A recent study of healthcare executives revealed that 45% of those surveyed believe the rapid advancement in new technology and innovations are positioned to disrupt the healthcare industry. According to Dr. Kaveh Safavi, Senior Managing Director at Accenture’s Health practice, “the future of care will demand rethinking core assumptions about the intersection of people and technology.”
The same research reports that 69% of healthcare payers and providers are currently adopting or piloting artificial intelligence (AI) as part of their protocols. There have been plenty of advancements in technology today, from science/laboratory equipment like that found on https://www.sciquip.co.uk/products/shaking-incubators.html, the use of AI, machine learning, and predictive analytics are just a few of the emerging healthcare technologies that we’re seeing continue to evolve in 2021.
Artificial Intelligence and Predictive Modeling
Research continues on the use of Artificial Intelligence and Machine Learning algorithms to create predictive analytic models. In such cases, software can be used to monitor patients and warn them of potential adverse events.
Doctors at New York’s Mount Sinai Health System built a machine learning model that helped more quickly identify high risk and mortality likelihood in COVID-19 patients. By analyzing data from more than 4,000 patients, clinicians were able to predict critical events, such as intubation or mortality.
IoT and Wearables
The proliferation of the Internet of Things (IoT) devices in healthcare has made it easier for remote monitoring of patients. The next generation of wearables is allowing patients to be monitored at home for a variety of conditions, including heart health, neurological disorders, and sleep patterns.
Connected blood pressure cuffs can send data directly to doctors. Wearables can detect disruptions to sleep patterns, respiration rates, and glucose levels among other things.
Wearables are also being tested for use in detecting symptoms of mental illness or trigger episodes for patients. Behavioral sensing built into smartphone apps has been tested to assess patients showing a high risk for violence. Research is also underway on wearables that can detect a patient’s daily moods to better evaluate medication effectiveness.
Using a digital file, scientists are now printing solid, three-dimensional objects using an additive process to mix liquid metals, ceramics, resins, and even living cells. 3D printed drugs may be targeted to specific patients.
Future uses might include using stem cell material to create living human tissue. 3D printed human tissue cells are already being used for drug testing and development.
CRISPR is a technology used to find specific DNA strands within a cell. Once identified, CRISPR enables gene-editing, including turning genes on or off without impacting their sequencing. IT has dramatically changed the field. Before CRISPR, gene editing could take years and hundreds of thousands of dollars. CRISPR is producing faster results that are significantly less expensive. CRISPR gene-editing applications are expected to become a $5.3 billion technology by 2025 and impact everything from healthcare to agriculture to biofuels.
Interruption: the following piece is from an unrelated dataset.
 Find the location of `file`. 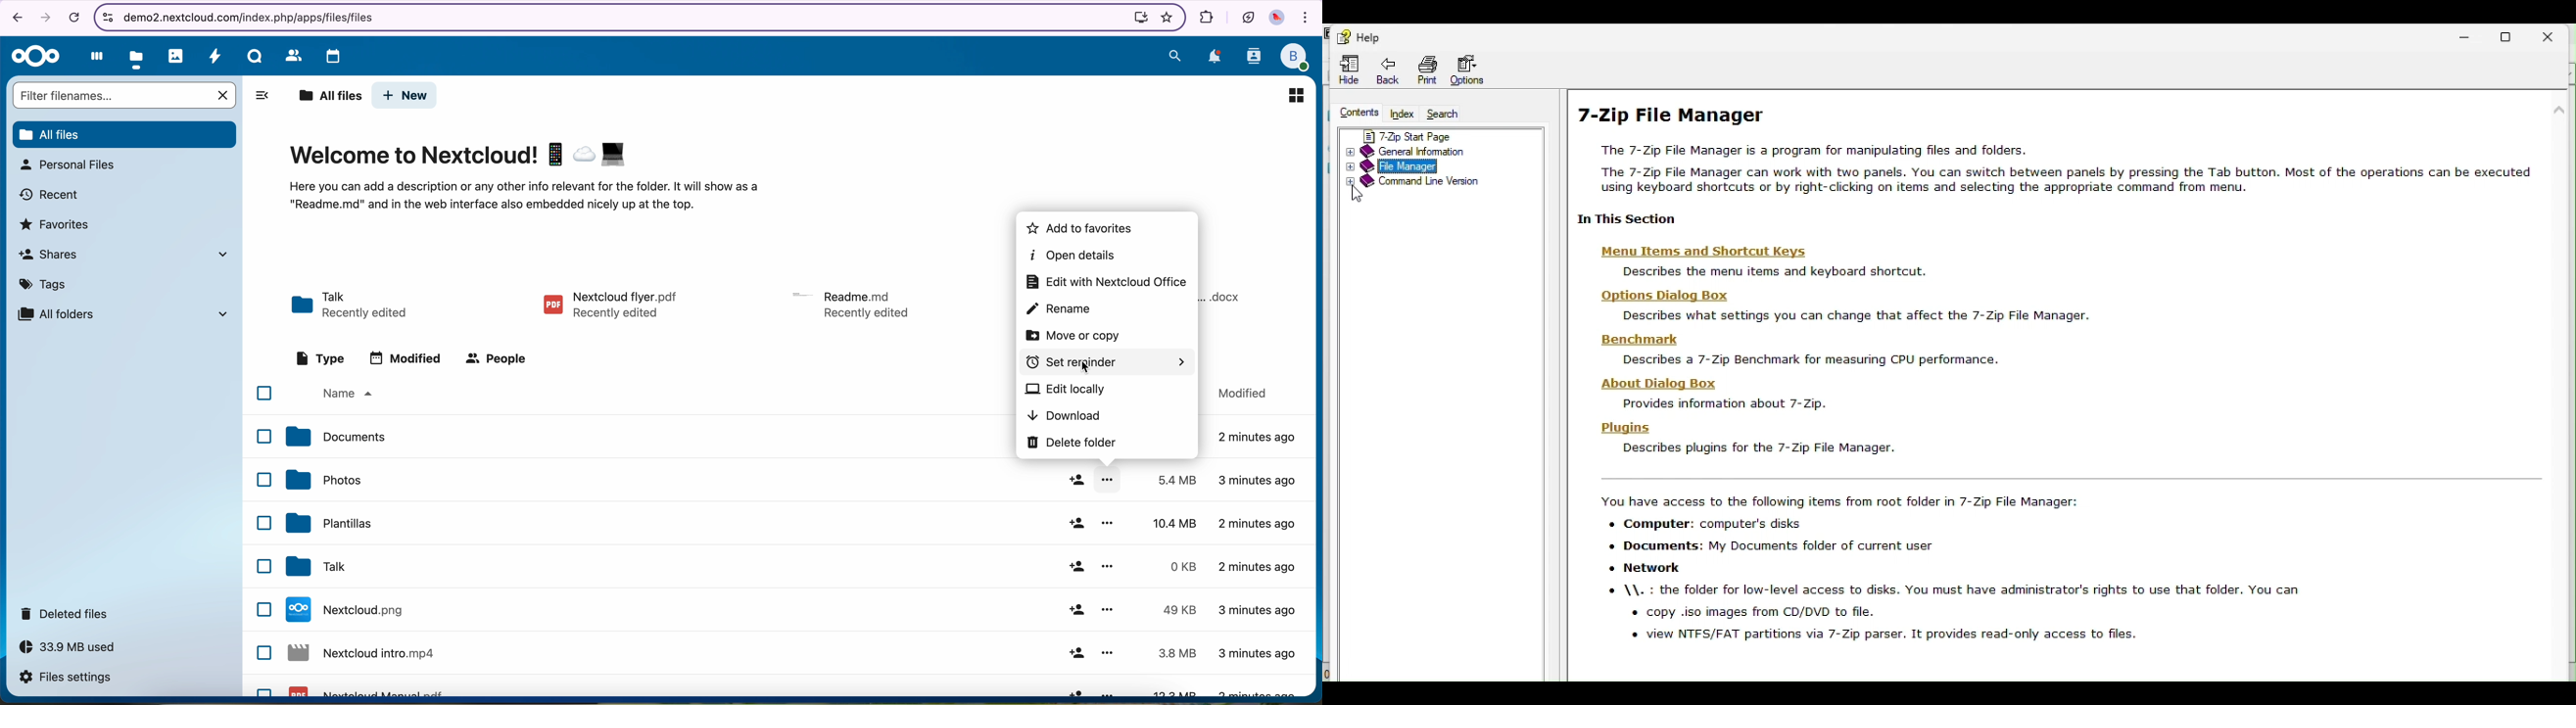

file is located at coordinates (850, 302).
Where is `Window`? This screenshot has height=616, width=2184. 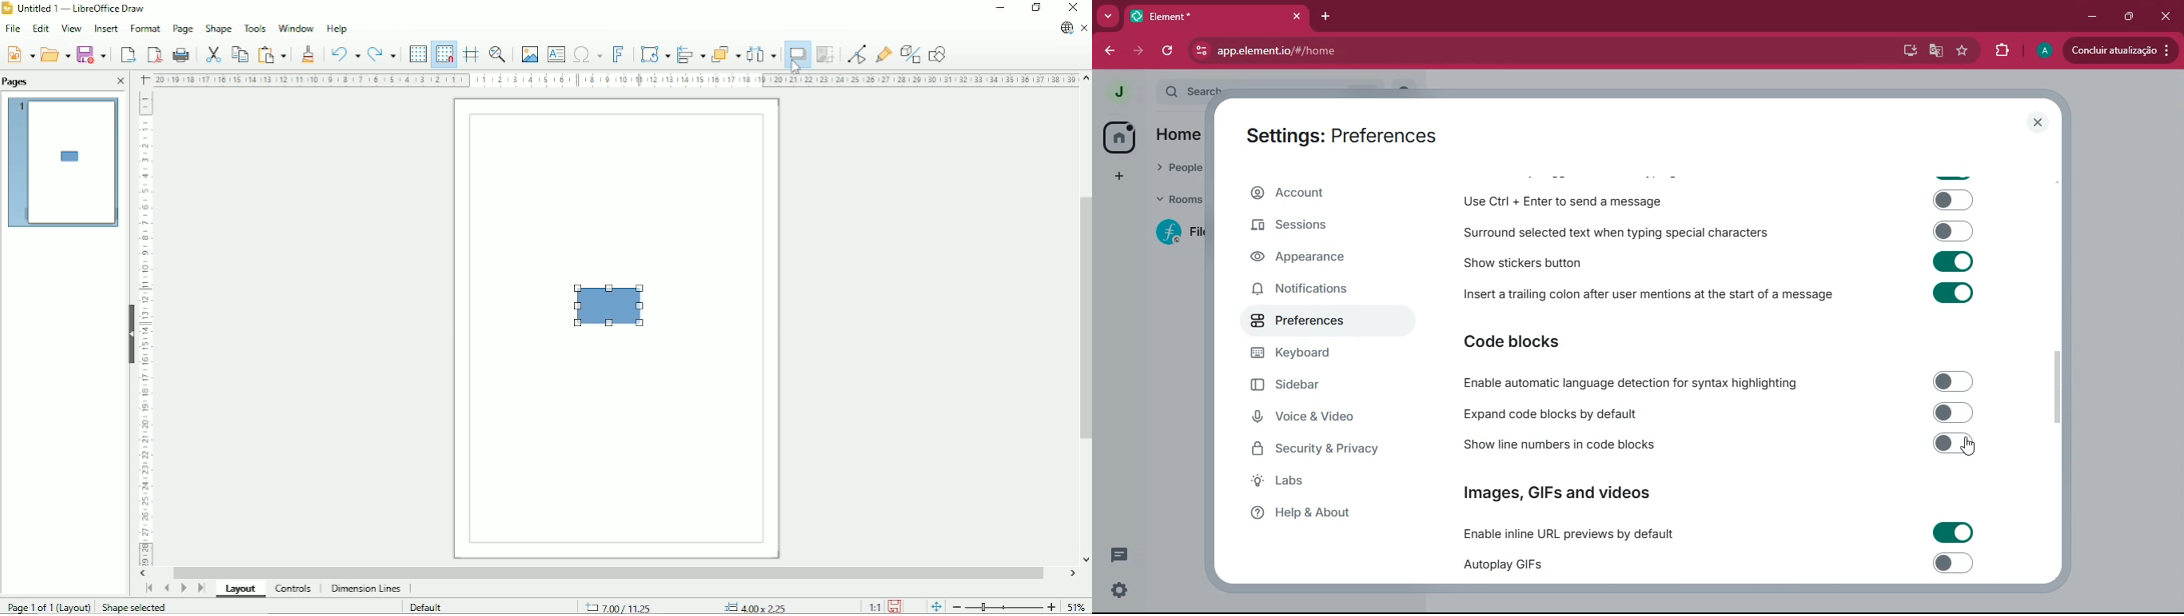 Window is located at coordinates (297, 28).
Taking a CRISPR course will help professionals understand the potential of CRISPR technology.
Cytogenetics is a sub-category of genetics that focuses on DNA structure within the nucleus of a cell, studying a chromosome’s morphology.
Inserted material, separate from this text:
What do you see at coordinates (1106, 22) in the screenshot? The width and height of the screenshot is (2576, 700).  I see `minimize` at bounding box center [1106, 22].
Testing samples of tissue, blood, or bone marrow can reveal changes in a chromosome, such as broken, missing, or extra chromosomes that may indicate genetic diseases or some forms of cancer.
Nanotechnology is being used to treat patients by injecting tiny nanorobots into a patient’s bloodstream for targeted drug delivery. Therapeutic nanoparticles have the potential for widespread use in treating cancer patients, for example, to reduce toxicity or deliver medication directly to damaged cells to minimize risk to healthy tissue.
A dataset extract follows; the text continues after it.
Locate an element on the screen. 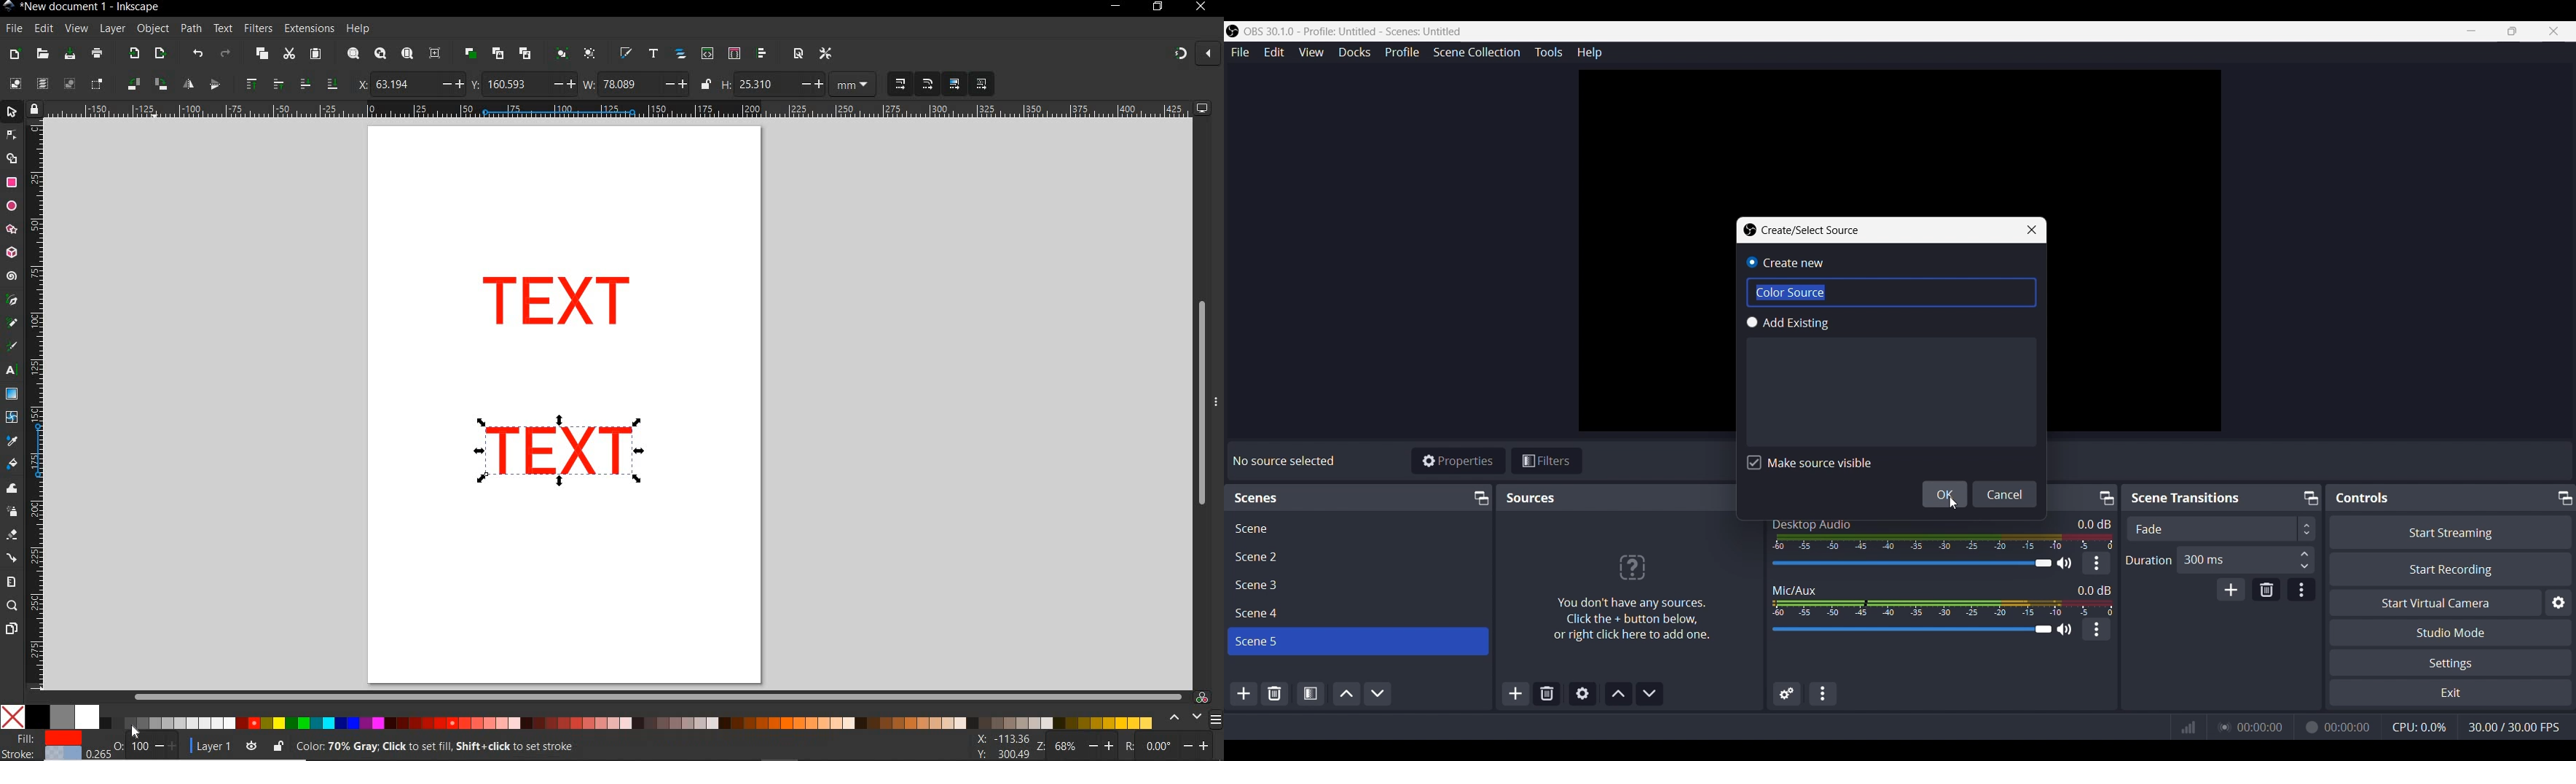 Image resolution: width=2576 pixels, height=784 pixels. Open Scene Properties is located at coordinates (1310, 694).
Nanoparticles can also be equipped with sensors that are capable of providing pinpoint monitoring within patients and apply treatments directly. One research project is looking at the use of nanotechnology to diagnose and treat atherosclerosis to reduce plaque in arteries. Researchers developed a nanoparticle that mimics high-density lipoprotein (HDL or “good cholesterol”) to shrink the plaque. Scientists are also studying ways to use nanomedicine for a more efficient way to improve vaccine delivery without the use of needles.
Researchers at The Ohio State University expect to be able to build complex DNA robots in minutes using software they developed. One such robot they created is 1000 times smaller than the width of a human hair and is shaped like an airplane. It has tiny claws that can pick up smaller items.
Software as a Medical Device
You’ve probably heard of Software as a Service (SaaS), but are you aware of Software as a Medical Device (SaMD)? The International Medical Device Regulators Forum (IMDRF) considers SaMD as software used for a medical purpose that is not part of a hardware device.
In other words, software that’s not tied to a particular device and can be run on general computing platforms. SaMD is evolving as a way to detect, diagnose, monitor, and suggest treatments for disease mitigation.
Improving Patient Care
While many of these technologies aren’t new, significant advances are taking place on a regular basis. As technology continues to evolve, it creates new opportunities for improved patient care.